_TASK ITEM:_ Could you print each line of the material below exactly?

_DATA:_

[Start of Attachment]

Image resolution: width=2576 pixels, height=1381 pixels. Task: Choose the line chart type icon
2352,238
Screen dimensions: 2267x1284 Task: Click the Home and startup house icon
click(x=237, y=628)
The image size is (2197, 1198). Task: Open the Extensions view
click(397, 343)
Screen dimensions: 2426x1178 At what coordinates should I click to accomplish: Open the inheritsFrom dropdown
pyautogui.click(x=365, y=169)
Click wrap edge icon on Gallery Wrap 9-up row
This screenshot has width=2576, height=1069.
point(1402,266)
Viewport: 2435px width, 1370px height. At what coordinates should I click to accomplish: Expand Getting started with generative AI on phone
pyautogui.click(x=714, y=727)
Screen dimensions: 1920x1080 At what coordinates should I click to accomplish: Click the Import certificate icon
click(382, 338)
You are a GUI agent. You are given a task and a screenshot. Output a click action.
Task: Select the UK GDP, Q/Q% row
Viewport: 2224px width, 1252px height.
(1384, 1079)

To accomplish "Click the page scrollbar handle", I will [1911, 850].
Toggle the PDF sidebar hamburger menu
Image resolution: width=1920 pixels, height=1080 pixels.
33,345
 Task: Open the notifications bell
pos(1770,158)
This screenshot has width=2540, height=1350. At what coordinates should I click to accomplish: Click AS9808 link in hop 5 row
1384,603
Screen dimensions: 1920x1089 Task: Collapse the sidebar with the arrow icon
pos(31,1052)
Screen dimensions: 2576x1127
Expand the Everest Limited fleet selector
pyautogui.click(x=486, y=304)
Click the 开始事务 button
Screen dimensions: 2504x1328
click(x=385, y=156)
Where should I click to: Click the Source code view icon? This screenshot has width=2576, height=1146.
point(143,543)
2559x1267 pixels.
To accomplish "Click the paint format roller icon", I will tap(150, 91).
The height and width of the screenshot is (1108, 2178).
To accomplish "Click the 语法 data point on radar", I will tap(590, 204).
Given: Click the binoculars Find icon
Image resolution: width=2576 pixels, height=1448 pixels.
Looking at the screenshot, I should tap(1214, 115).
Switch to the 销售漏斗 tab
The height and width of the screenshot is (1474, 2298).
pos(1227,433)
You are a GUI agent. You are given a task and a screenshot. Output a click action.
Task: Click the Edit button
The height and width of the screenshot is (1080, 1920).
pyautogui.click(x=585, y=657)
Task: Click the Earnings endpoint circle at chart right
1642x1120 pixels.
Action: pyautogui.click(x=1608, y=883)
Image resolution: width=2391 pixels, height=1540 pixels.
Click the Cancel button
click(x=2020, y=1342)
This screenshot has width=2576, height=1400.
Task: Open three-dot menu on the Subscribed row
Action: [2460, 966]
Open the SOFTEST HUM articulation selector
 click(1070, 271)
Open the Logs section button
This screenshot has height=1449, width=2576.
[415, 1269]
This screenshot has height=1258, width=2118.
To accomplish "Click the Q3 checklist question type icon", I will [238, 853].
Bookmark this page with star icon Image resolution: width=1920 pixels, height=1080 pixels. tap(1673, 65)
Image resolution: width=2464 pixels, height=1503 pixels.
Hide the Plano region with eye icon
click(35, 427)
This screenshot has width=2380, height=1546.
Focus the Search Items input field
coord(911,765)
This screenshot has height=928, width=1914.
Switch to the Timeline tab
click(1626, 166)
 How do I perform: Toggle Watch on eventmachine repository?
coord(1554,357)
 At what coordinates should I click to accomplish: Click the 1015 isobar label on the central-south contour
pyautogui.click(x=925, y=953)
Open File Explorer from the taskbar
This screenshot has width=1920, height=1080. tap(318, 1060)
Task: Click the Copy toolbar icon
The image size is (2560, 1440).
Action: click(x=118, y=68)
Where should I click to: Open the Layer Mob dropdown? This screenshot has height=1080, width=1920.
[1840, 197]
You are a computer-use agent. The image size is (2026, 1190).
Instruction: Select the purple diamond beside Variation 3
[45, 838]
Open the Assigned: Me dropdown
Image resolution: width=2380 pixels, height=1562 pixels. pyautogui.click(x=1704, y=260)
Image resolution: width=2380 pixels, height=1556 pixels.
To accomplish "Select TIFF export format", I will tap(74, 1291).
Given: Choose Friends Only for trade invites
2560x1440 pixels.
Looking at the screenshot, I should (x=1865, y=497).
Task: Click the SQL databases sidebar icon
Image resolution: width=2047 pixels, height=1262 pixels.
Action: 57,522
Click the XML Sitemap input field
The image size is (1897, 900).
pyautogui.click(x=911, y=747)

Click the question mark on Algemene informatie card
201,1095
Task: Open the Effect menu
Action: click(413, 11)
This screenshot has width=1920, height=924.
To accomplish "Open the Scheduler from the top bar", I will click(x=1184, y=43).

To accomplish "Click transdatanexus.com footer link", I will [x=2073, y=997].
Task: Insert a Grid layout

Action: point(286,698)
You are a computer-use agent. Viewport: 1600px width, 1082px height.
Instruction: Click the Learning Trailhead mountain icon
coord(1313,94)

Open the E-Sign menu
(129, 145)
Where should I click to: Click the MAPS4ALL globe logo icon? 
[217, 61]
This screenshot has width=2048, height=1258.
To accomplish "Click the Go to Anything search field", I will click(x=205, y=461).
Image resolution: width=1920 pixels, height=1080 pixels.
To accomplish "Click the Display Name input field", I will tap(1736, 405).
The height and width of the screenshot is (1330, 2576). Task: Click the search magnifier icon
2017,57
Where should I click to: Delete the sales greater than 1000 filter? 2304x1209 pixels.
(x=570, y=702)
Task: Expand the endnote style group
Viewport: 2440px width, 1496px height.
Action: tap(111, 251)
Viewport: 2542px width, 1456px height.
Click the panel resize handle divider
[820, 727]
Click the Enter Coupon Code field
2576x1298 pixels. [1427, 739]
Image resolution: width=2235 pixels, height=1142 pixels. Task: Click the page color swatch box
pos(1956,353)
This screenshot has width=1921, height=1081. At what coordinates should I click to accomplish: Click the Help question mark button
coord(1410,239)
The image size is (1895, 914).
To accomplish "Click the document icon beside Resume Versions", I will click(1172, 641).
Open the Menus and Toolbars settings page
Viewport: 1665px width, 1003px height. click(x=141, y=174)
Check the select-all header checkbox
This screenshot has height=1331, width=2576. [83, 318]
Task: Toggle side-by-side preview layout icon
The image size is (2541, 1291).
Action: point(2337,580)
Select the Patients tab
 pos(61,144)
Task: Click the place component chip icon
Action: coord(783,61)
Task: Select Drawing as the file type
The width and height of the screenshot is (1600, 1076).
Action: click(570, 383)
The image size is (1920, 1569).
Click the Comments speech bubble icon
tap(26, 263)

[End of Attachment]

_EXERCISE RESPONSE:_
Image resolution: width=2576 pixels, height=1381 pixels. Task: Choose the line chart type icon
2352,238
Screen dimensions: 2267x1284 Task: Click the Home and startup house icon
click(x=237, y=628)
The image size is (2197, 1198). Task: Open the Extensions view
click(397, 343)
Screen dimensions: 2426x1178 At what coordinates should I click to accomplish: Open the inheritsFrom dropdown
pyautogui.click(x=365, y=169)
Click wrap edge icon on Gallery Wrap 9-up row
This screenshot has width=2576, height=1069.
point(1402,266)
Viewport: 2435px width, 1370px height. At what coordinates should I click to accomplish: Expand Getting started with generative AI on phone
pyautogui.click(x=714, y=727)
Screen dimensions: 1920x1080 At what coordinates should I click to accomplish: Click the Import certificate icon
click(382, 338)
You are a GUI agent. You are given a task and a screenshot. Output a click action.
Task: Select the UK GDP, Q/Q% row
Viewport: 2224px width, 1252px height.
(1384, 1079)

To accomplish "Click the page scrollbar handle", I will [1911, 850].
Toggle the PDF sidebar hamburger menu
Image resolution: width=1920 pixels, height=1080 pixels.
33,345
 Task: Open the notifications bell
pos(1770,158)
This screenshot has width=2540, height=1350. At what coordinates should I click to accomplish: Click AS9808 link in hop 5 row
1384,603
Screen dimensions: 1920x1089 Task: Collapse the sidebar with the arrow icon
pos(31,1052)
Screen dimensions: 2576x1127
Expand the Everest Limited fleet selector
pyautogui.click(x=486, y=304)
Click the 开始事务 button
Screen dimensions: 2504x1328
click(x=385, y=156)
Where should I click to: Click the Source code view icon? This screenshot has width=2576, height=1146.
point(143,543)
2559x1267 pixels.
To accomplish "Click the paint format roller icon", I will tap(150, 91).
The height and width of the screenshot is (1108, 2178).
To accomplish "Click the 语法 data point on radar", I will tap(590, 204).
Given: Click the binoculars Find icon
Image resolution: width=2576 pixels, height=1448 pixels.
Looking at the screenshot, I should tap(1214, 115).
Switch to the 销售漏斗 tab
The height and width of the screenshot is (1474, 2298).
pos(1227,433)
You are a GUI agent. You are given a task and a screenshot. Output a click action.
Task: Click the Edit button
The height and width of the screenshot is (1080, 1920).
pyautogui.click(x=585, y=657)
Task: Click the Earnings endpoint circle at chart right
1642x1120 pixels.
Action: pyautogui.click(x=1608, y=883)
Image resolution: width=2391 pixels, height=1540 pixels.
Click the Cancel button
click(x=2020, y=1342)
This screenshot has width=2576, height=1400.
Task: Open three-dot menu on the Subscribed row
Action: [2460, 966]
Open the SOFTEST HUM articulation selector
 click(1070, 271)
Open the Logs section button
This screenshot has height=1449, width=2576.
[415, 1269]
This screenshot has height=1258, width=2118.
To accomplish "Click the Q3 checklist question type icon", I will [238, 853].
Bookmark this page with star icon Image resolution: width=1920 pixels, height=1080 pixels. tap(1673, 65)
Image resolution: width=2464 pixels, height=1503 pixels.
Hide the Plano region with eye icon
click(35, 427)
This screenshot has width=2380, height=1546.
Focus the Search Items input field
coord(911,765)
This screenshot has height=928, width=1914.
Switch to the Timeline tab
click(1626, 166)
 How do I perform: Toggle Watch on eventmachine repository?
coord(1554,357)
 At what coordinates should I click to accomplish: Click the 1015 isobar label on the central-south contour
pyautogui.click(x=925, y=953)
Open File Explorer from the taskbar
This screenshot has width=1920, height=1080. tap(318, 1060)
Task: Click the Copy toolbar icon
The image size is (2560, 1440).
Action: click(x=118, y=68)
Where should I click to: Open the Layer Mob dropdown? This screenshot has height=1080, width=1920.
[1840, 197]
You are a computer-use agent. The image size is (2026, 1190).
Instruction: Select the purple diamond beside Variation 3
[45, 838]
Open the Assigned: Me dropdown
Image resolution: width=2380 pixels, height=1562 pixels. pyautogui.click(x=1704, y=260)
Image resolution: width=2380 pixels, height=1556 pixels.
To accomplish "Select TIFF export format", I will tap(74, 1291).
Given: Choose Friends Only for trade invites
2560x1440 pixels.
Looking at the screenshot, I should (x=1865, y=497).
Task: Click the SQL databases sidebar icon
Image resolution: width=2047 pixels, height=1262 pixels.
Action: 57,522
Click the XML Sitemap input field
The image size is (1897, 900).
pyautogui.click(x=911, y=747)

Click the question mark on Algemene informatie card
201,1095
Task: Open the Effect menu
Action: click(413, 11)
This screenshot has width=1920, height=924.
To accomplish "Open the Scheduler from the top bar", I will click(x=1184, y=43).

To accomplish "Click transdatanexus.com footer link", I will [x=2073, y=997].
Task: Insert a Grid layout

Action: point(286,698)
You are a computer-use agent. Viewport: 1600px width, 1082px height.
Instruction: Click the Learning Trailhead mountain icon
coord(1313,94)

Open the E-Sign menu
(129, 145)
Where should I click to: Click the MAPS4ALL globe logo icon? 
[217, 61]
This screenshot has width=2048, height=1258.
To accomplish "Click the Go to Anything search field", I will click(x=205, y=461).
Image resolution: width=1920 pixels, height=1080 pixels.
To accomplish "Click the Display Name input field", I will tap(1736, 405).
The height and width of the screenshot is (1330, 2576). Task: Click the search magnifier icon
2017,57
Where should I click to: Delete the sales greater than 1000 filter? 2304x1209 pixels.
(x=570, y=702)
Task: Expand the endnote style group
Viewport: 2440px width, 1496px height.
Action: tap(111, 251)
Viewport: 2542px width, 1456px height.
Click the panel resize handle divider
[820, 727]
Click the Enter Coupon Code field
2576x1298 pixels. [1427, 739]
Image resolution: width=2235 pixels, height=1142 pixels. Task: Click the page color swatch box
pos(1956,353)
This screenshot has width=1921, height=1081. At what coordinates should I click to accomplish: Click the Help question mark button
coord(1410,239)
The image size is (1895, 914).
To accomplish "Click the document icon beside Resume Versions", I will click(1172, 641).
Open the Menus and Toolbars settings page
Viewport: 1665px width, 1003px height. click(x=141, y=174)
Check the select-all header checkbox
This screenshot has height=1331, width=2576. [83, 318]
Task: Toggle side-by-side preview layout icon
The image size is (2541, 1291).
Action: point(2337,580)
Select the Patients tab
 pos(61,144)
Task: Click the place component chip icon
Action: coord(783,61)
Task: Select Drawing as the file type
The width and height of the screenshot is (1600, 1076).
Action: click(570, 383)
The image size is (1920, 1569).
Click the Comments speech bubble icon
tap(26, 263)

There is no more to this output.